Frente a Eunicio Pineda Lujano, se señala que existe un completo informe que indica que “padece una esquizofrenia paranoide acreditada en su historia clínica”, la cual lo ha llevado en los últimos 20 años a crear “denuncias fantasiosas” sobre lo que vio en la finca vecina.
“No se puede condenar a un ciudadano sobre la base de testigos que han mentido, que se contradicen, que llegan movidos por intereses o que padecen graves trastornos mentales sin corroboración externa”, enfatiza la defensa del ganadero, que consideró que en el fallo de segunda instancia se incurrió en varios errores de revisión de la evidencia probatoria.
Paralelamente, se señala que en el juicio los otros dos testigos avalados en la sentencia de segunda instancia (Olguan Agudelo y Alexander Amaya Vargas, quienes formaron parte de grupos armados ilegales) no pudieron soportar sus señalamientos contra el ganadero; ni pudieron recordar cómo llegaron a conocer la información que relataron en el proceso penal.

“Testigos que llegaron con fuerza mediática terminaron enredados en sus propias mentiras. Versiones que parecían sólidas se desmoronaron frente a los documentos, registros de viaje, historias clínicas y decisiones de archivo previas. La acusación, que ya era discutible al formularse, quedó peor parada después del debate público en estrados”, indica el recurso, que llegará a manos de los magistrados de la Corte Suprema.
Finalmente, en uno de los puntos más álgidos de la condena, la impugnación indica que no se cumplen los requisitos legales y jurisprudenciales para que se hable de un crimen de lesa humanidad.

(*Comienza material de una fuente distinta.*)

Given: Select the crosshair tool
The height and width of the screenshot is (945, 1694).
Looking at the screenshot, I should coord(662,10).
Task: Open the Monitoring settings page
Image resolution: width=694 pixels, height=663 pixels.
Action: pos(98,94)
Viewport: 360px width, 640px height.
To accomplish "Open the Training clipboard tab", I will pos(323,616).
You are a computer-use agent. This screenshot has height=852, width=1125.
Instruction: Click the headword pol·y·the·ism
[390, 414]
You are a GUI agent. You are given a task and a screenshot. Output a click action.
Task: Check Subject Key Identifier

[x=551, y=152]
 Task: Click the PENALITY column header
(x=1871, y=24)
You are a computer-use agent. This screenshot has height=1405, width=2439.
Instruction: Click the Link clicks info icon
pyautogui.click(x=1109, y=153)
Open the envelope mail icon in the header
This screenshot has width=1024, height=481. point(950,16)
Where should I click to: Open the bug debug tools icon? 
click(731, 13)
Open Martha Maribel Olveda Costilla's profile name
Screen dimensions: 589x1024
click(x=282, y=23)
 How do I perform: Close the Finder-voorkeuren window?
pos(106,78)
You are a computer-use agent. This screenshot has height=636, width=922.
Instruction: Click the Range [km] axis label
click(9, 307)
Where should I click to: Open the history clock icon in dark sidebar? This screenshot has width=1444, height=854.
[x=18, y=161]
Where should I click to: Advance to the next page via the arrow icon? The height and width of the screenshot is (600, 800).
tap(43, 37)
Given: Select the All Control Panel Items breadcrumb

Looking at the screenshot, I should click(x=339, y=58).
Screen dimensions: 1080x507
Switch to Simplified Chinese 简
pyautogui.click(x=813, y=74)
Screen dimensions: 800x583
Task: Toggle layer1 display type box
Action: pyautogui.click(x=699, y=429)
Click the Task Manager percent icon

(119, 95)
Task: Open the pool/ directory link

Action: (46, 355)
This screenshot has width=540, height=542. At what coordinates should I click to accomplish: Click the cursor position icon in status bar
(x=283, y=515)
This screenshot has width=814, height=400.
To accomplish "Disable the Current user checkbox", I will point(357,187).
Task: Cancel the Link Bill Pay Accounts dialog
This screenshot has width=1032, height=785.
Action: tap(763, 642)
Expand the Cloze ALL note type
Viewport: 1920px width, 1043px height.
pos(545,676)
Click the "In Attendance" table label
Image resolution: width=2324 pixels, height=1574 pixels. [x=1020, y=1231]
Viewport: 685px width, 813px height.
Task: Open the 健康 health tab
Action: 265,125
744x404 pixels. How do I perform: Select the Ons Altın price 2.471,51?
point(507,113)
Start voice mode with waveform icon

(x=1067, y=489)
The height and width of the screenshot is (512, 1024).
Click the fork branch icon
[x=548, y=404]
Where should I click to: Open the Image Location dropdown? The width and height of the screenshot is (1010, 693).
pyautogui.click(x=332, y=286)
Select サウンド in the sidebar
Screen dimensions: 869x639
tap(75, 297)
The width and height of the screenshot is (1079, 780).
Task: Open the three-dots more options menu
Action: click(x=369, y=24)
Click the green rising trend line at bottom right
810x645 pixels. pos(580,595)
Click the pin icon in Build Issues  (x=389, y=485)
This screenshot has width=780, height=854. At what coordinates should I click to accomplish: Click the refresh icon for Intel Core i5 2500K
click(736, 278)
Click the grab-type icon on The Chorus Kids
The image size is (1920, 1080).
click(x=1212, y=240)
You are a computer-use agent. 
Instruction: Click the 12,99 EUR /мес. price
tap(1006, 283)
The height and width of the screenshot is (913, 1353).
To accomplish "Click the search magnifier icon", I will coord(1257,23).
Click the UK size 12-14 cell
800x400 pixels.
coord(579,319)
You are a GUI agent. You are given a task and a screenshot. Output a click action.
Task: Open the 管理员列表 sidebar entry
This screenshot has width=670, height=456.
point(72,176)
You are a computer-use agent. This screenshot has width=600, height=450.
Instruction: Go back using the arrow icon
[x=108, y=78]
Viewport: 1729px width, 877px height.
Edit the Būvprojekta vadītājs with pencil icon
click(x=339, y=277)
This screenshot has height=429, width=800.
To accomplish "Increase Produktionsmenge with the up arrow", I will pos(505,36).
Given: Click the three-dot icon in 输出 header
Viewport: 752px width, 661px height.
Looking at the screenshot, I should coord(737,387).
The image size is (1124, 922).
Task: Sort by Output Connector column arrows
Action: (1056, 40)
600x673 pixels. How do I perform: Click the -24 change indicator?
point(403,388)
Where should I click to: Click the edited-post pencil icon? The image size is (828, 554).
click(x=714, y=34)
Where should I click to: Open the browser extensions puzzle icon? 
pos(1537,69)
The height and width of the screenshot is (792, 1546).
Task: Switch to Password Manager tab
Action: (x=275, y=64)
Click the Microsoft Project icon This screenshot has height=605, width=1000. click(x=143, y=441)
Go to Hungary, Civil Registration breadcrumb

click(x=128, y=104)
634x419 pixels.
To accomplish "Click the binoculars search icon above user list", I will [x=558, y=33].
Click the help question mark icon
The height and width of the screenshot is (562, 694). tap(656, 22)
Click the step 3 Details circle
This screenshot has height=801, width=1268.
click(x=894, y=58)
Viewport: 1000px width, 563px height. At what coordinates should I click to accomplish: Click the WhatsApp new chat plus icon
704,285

“Respecto al homicidio de Camilo Barrientos, aun tratándose de un crimen atroz, la defensa explica que tampoco encaja en la definición de crimen de lesa humanidad que exige un ataque generalizado o sistemático contra la población civil, ejecutado por un Estado o una organización con esa finalidad. Lo que existió en Yarumal, por grave que sea, no se acomoda a la arquitectura jurídica de Núremberg, ni del Estatuto de Roma”, explica.
“No se puede usar la etiqueta de lesa humanidad como llave mágica para declarar imprescriptibles hechos que, en derecho internacional, no encajan en esa categoría”, añade la defensa del ganadero, que entregará todo su arsenal probatorio para tumbar la dura condena.

La sentencia del Tribunal
En la decisión de segunda instancia, el Tribunal revocó el fallo absolutorio que había emitido un juez a favor de Santiago Uribe Vélez.
Según el Tribunal, existen pruebas suficientes para demostrar la participación y el conocimiento del ganadero en las acciones criminales que ejecutó el grupo de Los 12 Apóstoles en el municipio de Yarumal, a comienzos de la década de los noventa.
En el fallo de 307 páginas se precisó que el grupo armado se conformó en la hacienda La Carolina, la cual era “administrada” por Santiago Uribe Vélez. “Se pudo establecer que el inmueble, la hacienda La Carolina (...), fue destinado para la realización de reuniones dirigidas por el sindicado y en las que hacían presencia otros miembros del grupo criminal. Allí permanecían hombres armados, se efectuaban entrenamientos y se proveían armas, actos con los que se constituyeron delitos de lesa humanidad”, indicó.
En otro de los apartes de la sentencia se señaló que dicho grupo creó una lista de personas a las que señalaban de ser auxiliadoras o cercanas a los frentes de las Farc.
En uno de los renglones de esta lista aparecía el nombre de Camilo Barrientos, quien conducía una chiva que transportaba personas y todo tipo de mercancía. “Fue asesinado (en referencia a Camilo Barrientos) por dos sicarios que le propinaron varios disparos con arma de fuego, cuando conducía por ese trayecto. El señor Barrientos Durán fue señalado por el grupo criminal dirigido por Santiago Uribe Vélez como auxiliador de la guerrilla”.
En este aparte, se enfatiza que Santiago Uribe Vélez “recabó la información para decidir sobre la muerte de su víctima”, entregando información constante a “sus colaboradores más cercanos en la empresa criminal y (...) expresó su propósito de darle muerte”.
Finalmente, será la Corte Suprema la que decida sobre la responsabilidad o no del ganadero Santiago Uribe Vélez en uno de los expedientes más espinosos en la historia reciente del país.